BEGIN RECORD EXTRACTS

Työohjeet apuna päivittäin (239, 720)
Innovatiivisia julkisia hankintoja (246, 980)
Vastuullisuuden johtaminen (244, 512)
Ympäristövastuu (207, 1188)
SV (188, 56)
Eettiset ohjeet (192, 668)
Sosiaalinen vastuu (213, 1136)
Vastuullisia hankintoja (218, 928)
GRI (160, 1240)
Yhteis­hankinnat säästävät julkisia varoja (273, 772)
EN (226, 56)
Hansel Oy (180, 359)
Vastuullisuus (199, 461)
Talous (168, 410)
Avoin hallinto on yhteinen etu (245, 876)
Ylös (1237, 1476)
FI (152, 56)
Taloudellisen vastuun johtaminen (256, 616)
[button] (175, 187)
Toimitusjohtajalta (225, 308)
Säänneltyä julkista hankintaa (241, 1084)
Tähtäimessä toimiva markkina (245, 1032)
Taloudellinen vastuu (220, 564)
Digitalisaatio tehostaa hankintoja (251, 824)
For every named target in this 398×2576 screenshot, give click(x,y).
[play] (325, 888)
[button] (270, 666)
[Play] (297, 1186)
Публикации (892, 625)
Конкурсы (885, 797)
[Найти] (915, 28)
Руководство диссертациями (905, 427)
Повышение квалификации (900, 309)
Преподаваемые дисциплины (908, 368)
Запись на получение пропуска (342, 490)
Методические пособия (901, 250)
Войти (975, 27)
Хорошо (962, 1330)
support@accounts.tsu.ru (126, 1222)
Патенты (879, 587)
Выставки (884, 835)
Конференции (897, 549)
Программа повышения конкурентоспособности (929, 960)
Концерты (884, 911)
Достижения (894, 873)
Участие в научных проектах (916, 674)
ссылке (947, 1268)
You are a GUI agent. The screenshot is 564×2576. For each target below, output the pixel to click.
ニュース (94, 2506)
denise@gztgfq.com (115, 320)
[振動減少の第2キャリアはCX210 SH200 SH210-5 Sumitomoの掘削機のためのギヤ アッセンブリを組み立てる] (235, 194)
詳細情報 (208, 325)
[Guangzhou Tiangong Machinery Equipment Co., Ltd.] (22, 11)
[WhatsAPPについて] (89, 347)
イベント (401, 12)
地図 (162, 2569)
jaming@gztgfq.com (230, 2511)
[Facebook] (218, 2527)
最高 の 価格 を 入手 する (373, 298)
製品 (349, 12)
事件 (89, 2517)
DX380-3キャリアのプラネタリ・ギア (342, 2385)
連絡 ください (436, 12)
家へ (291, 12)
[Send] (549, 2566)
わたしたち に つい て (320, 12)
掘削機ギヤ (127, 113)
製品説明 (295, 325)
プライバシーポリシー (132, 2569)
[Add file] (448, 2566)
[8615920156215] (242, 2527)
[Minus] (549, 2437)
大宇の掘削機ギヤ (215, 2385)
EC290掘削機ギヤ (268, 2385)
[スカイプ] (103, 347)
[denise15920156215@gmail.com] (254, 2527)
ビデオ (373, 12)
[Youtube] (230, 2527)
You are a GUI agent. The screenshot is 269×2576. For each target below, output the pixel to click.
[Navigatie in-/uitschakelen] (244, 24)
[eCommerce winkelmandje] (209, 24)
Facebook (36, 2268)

END RECORD EXTRACTS

## TASK BRIEF:
All the records above need to be printed exactly.

## WRITTEN ANSWER:
Työohjeet apuna päivittäin (239, 720)
Innovatiivisia julkisia hankintoja (246, 980)
Vastuullisuuden johtaminen (244, 512)
Ympäristövastuu (207, 1188)
SV (188, 56)
Eettiset ohjeet (192, 668)
Sosiaalinen vastuu (213, 1136)
Vastuullisia hankintoja (218, 928)
GRI (160, 1240)
Yhteis­hankinnat säästävät julkisia varoja (273, 772)
EN (226, 56)
Hansel Oy (180, 359)
Vastuullisuus (199, 461)
Talous (168, 410)
Avoin hallinto on yhteinen etu (245, 876)
Ylös (1237, 1476)
FI (152, 56)
Taloudellisen vastuun johtaminen (256, 616)
[button] (175, 187)
Toimitusjohtajalta (225, 308)
Säänneltyä julkista hankintaa (241, 1084)
Tähtäimessä toimiva markkina (245, 1032)
Taloudellinen vastuu (220, 564)
Digitalisaatio tehostaa hankintoja (251, 824)
For every named target in this 398×2576 screenshot, give click(x,y).
[play] (325, 888)
[button] (270, 666)
[Play] (297, 1186)
Публикации (892, 625)
Конкурсы (885, 797)
[Найти] (915, 28)
Руководство диссертациями (905, 427)
Повышение квалификации (900, 309)
Преподаваемые дисциплины (908, 368)
Запись на получение пропуска (342, 490)
Методические пособия (901, 250)
Войти (975, 27)
Хорошо (962, 1330)
support@accounts.tsu.ru (126, 1222)
Патенты (879, 587)
Выставки (884, 835)
Конференции (897, 549)
Программа повышения конкурентоспособности (929, 960)
Концерты (884, 911)
Достижения (894, 873)
Участие в научных проектах (916, 674)
ссылке (947, 1268)
You are a GUI agent. The screenshot is 564×2576. For each target below, output the pixel to click.
ニュース (94, 2506)
denise@gztgfq.com (115, 320)
[振動減少の第2キャリアはCX210 SH200 SH210-5 Sumitomoの掘削機のためのギヤ アッセンブリを組み立てる] (235, 194)
詳細情報 (208, 325)
[Guangzhou Tiangong Machinery Equipment Co., Ltd.] (22, 11)
[WhatsAPPについて] (89, 347)
イベント (401, 12)
地図 (162, 2569)
jaming@gztgfq.com (230, 2511)
[Facebook] (218, 2527)
最高 の 価格 を 入手 する (373, 298)
製品 (349, 12)
事件 (89, 2517)
DX380-3キャリアのプラネタリ・ギア (342, 2385)
連絡 ください (436, 12)
家へ (291, 12)
[Send] (549, 2566)
わたしたち に つい て (320, 12)
掘削機ギヤ (127, 113)
製品説明 (295, 325)
プライバシーポリシー (132, 2569)
[Add file] (448, 2566)
[8615920156215] (242, 2527)
[Minus] (549, 2437)
大宇の掘削機ギヤ (215, 2385)
EC290掘削機ギヤ (268, 2385)
[スカイプ] (103, 347)
[denise15920156215@gmail.com] (254, 2527)
ビデオ (373, 12)
[Youtube] (230, 2527)
You are a GUI agent. The screenshot is 269×2576. For each target below, output the pixel to click.
[Navigatie in-/uitschakelen] (244, 24)
[eCommerce winkelmandje] (209, 24)
Facebook (36, 2268)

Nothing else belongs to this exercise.